**Collected data**.
━━━━━━━━

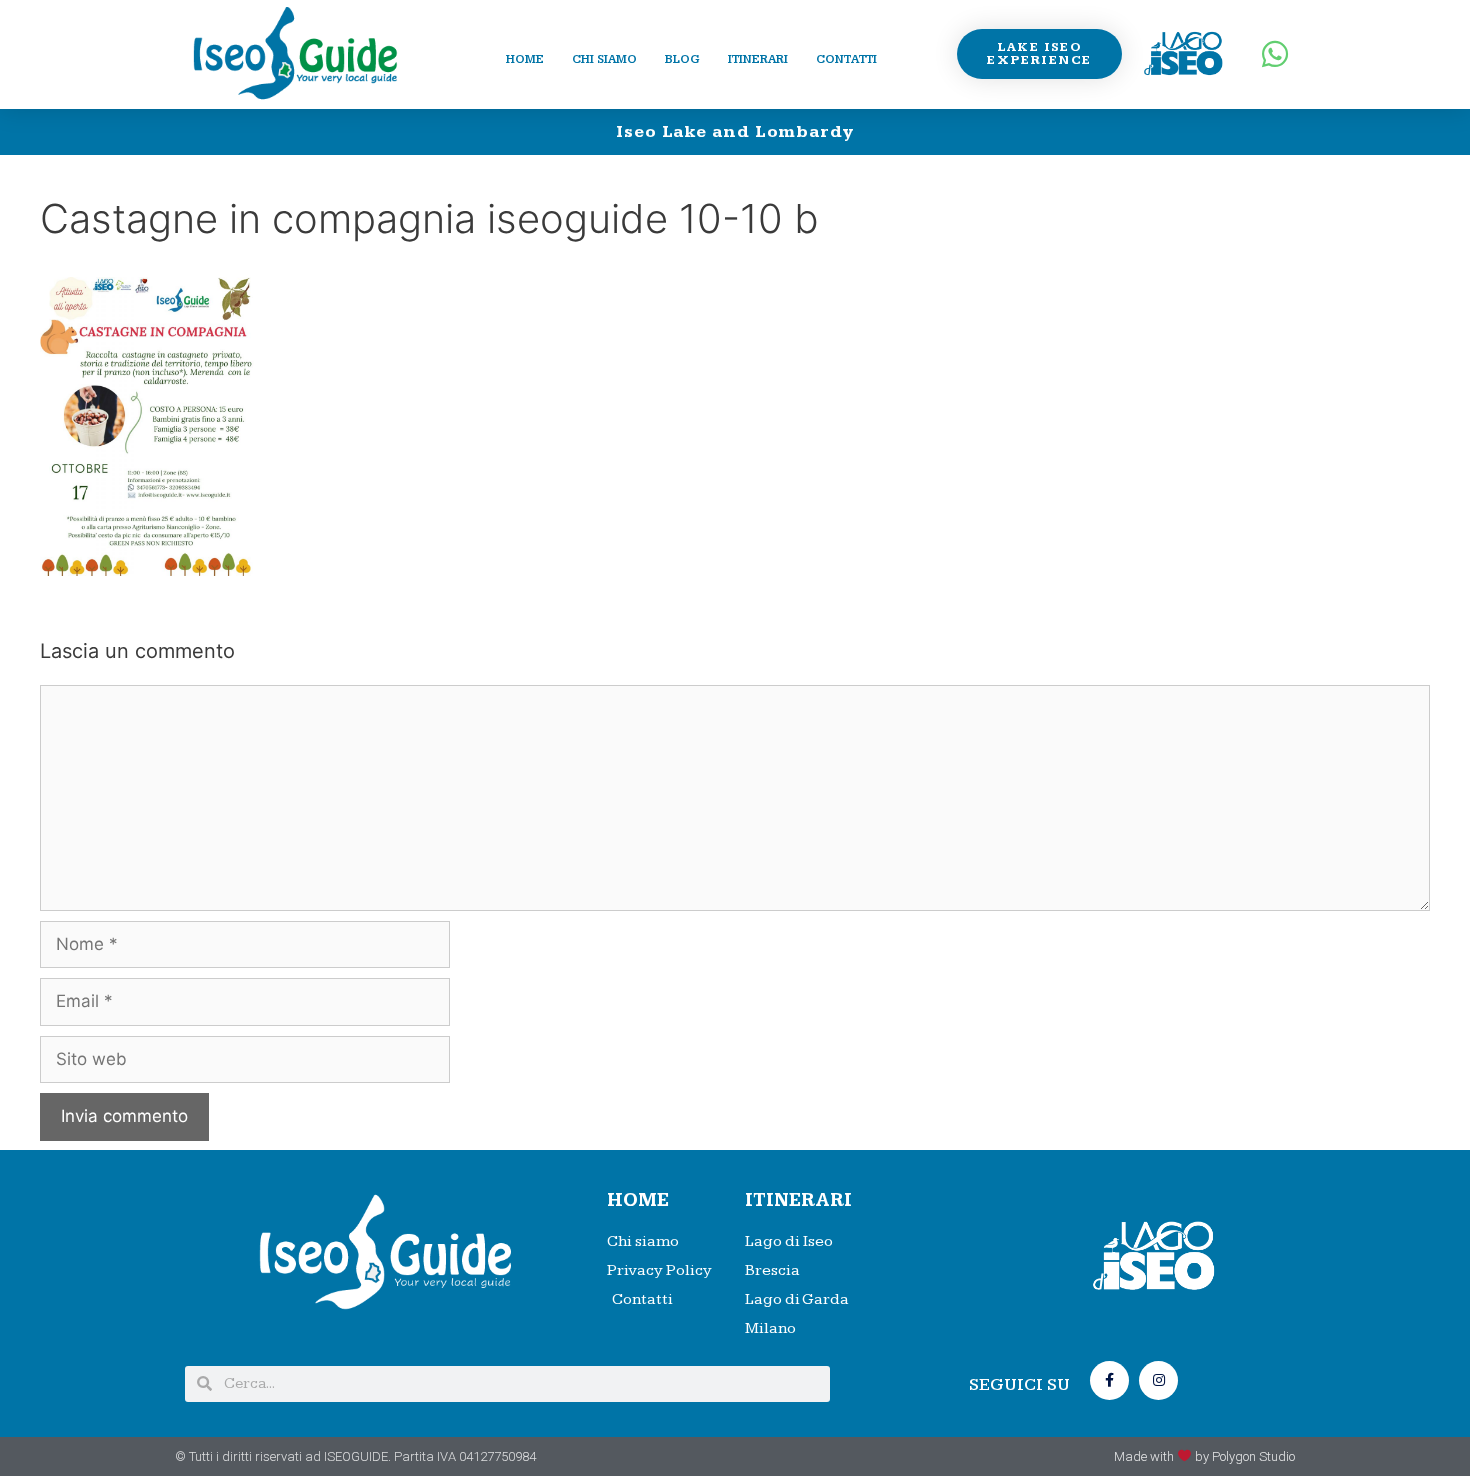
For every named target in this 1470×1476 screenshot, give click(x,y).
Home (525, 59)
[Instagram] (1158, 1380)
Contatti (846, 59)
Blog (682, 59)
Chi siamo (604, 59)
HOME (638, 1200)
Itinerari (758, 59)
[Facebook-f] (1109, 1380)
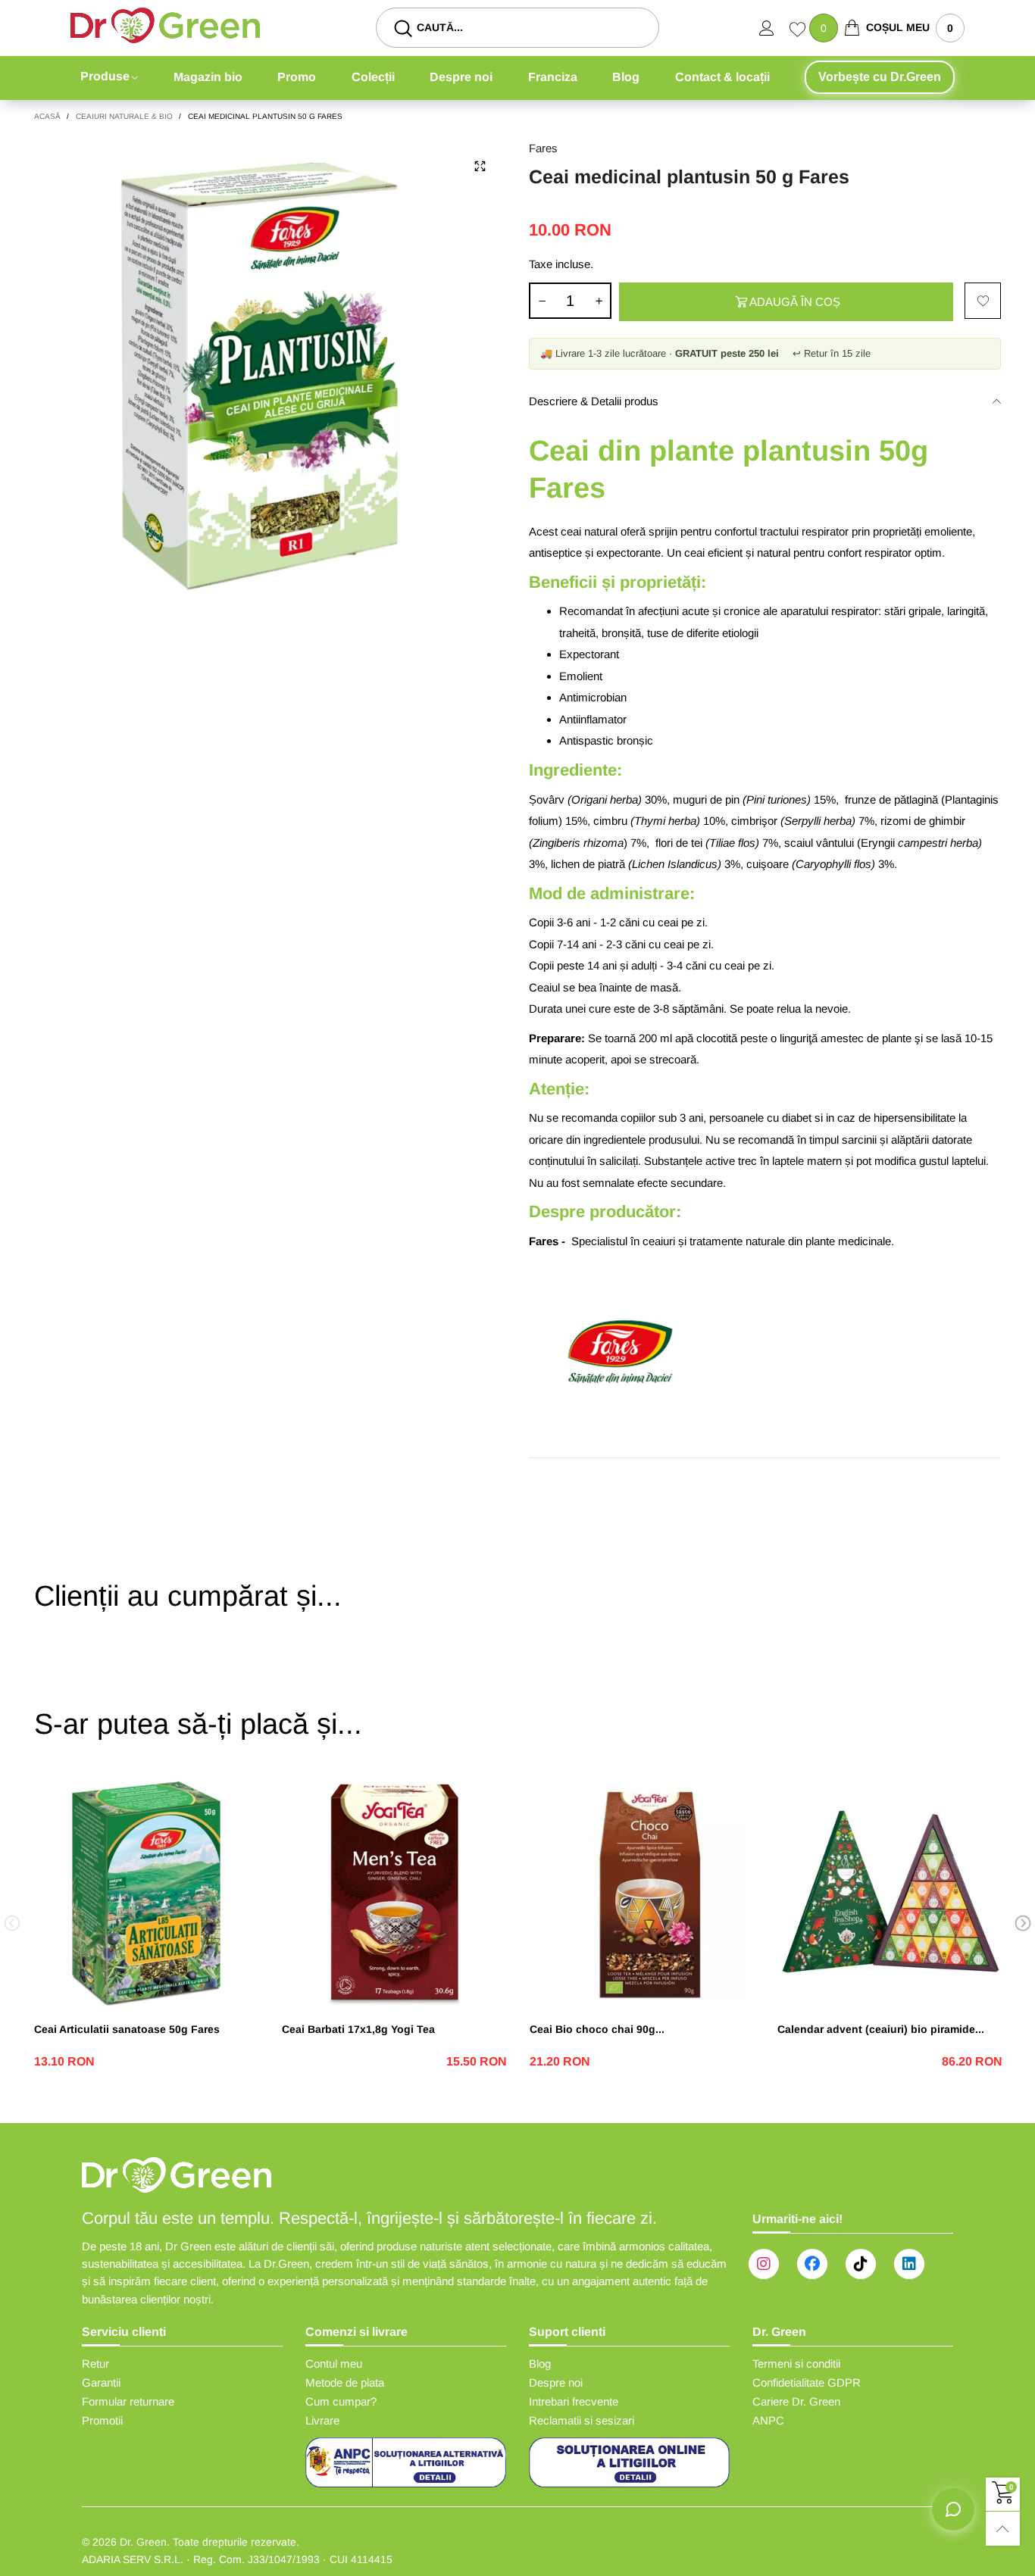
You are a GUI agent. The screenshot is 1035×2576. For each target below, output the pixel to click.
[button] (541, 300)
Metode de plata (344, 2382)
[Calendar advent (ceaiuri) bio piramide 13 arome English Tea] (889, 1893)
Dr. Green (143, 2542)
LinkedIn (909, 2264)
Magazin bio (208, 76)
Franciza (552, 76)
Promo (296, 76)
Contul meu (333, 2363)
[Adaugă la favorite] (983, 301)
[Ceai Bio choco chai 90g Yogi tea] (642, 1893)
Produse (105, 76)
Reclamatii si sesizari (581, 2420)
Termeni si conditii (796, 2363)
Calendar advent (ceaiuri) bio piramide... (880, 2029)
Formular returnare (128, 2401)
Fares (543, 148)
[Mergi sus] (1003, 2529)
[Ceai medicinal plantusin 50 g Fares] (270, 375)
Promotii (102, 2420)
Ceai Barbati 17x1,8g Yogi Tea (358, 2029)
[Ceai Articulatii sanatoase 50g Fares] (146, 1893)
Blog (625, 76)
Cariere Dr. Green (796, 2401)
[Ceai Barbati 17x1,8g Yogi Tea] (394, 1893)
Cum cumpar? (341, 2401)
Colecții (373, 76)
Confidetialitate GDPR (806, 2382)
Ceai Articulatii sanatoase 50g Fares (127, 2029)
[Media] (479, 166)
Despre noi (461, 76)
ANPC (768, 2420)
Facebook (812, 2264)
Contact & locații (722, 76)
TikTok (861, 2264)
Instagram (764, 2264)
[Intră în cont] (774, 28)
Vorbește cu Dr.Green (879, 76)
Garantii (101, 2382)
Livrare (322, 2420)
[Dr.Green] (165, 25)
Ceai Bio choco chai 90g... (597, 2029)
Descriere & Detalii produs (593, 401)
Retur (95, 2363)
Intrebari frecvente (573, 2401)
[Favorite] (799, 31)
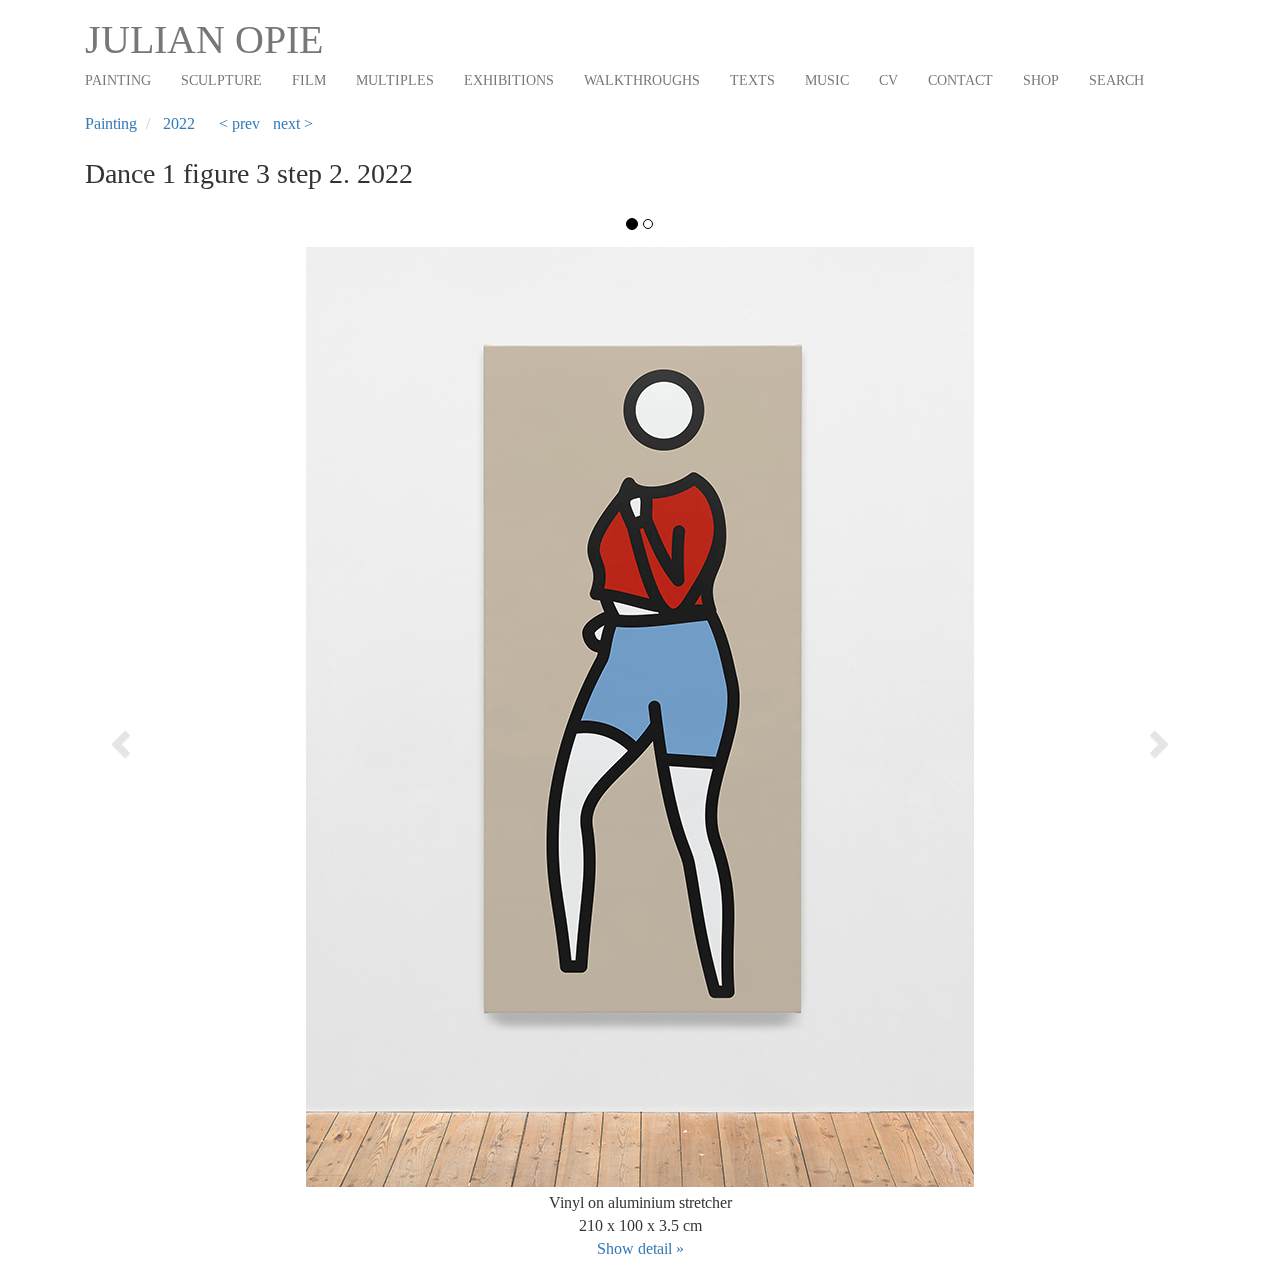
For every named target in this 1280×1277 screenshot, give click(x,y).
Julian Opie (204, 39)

━━━━━━━━

**YOUR GOAL**.
Find the line that contains "Confidetialitate GDPR (806, 2382)", then write out that line and every line after it through the end of the records, exactly. Leave the pictures out.

**THE ANSWER**.
Confidetialitate GDPR (806, 2382)
Ceai Articulatii sanatoase 50g Fares (127, 2029)
[Media] (479, 166)
Despre noi (461, 76)
ANPC (768, 2420)
Facebook (812, 2264)
Contact & locații (722, 76)
TikTok (861, 2264)
Instagram (764, 2264)
[Intră în cont] (774, 28)
Vorbește cu Dr.Green (879, 76)
Garantii (101, 2382)
Livrare (322, 2420)
[Dr.Green] (165, 25)
Ceai Bio choco chai 90g... (597, 2029)
Descriere & Detalii produs (593, 401)
Retur (95, 2363)
Intrebari frecvente (573, 2401)
[Favorite] (799, 31)
For every named target in this 1280×1277 screenshot, give click(x,y).
Julian Opie (204, 39)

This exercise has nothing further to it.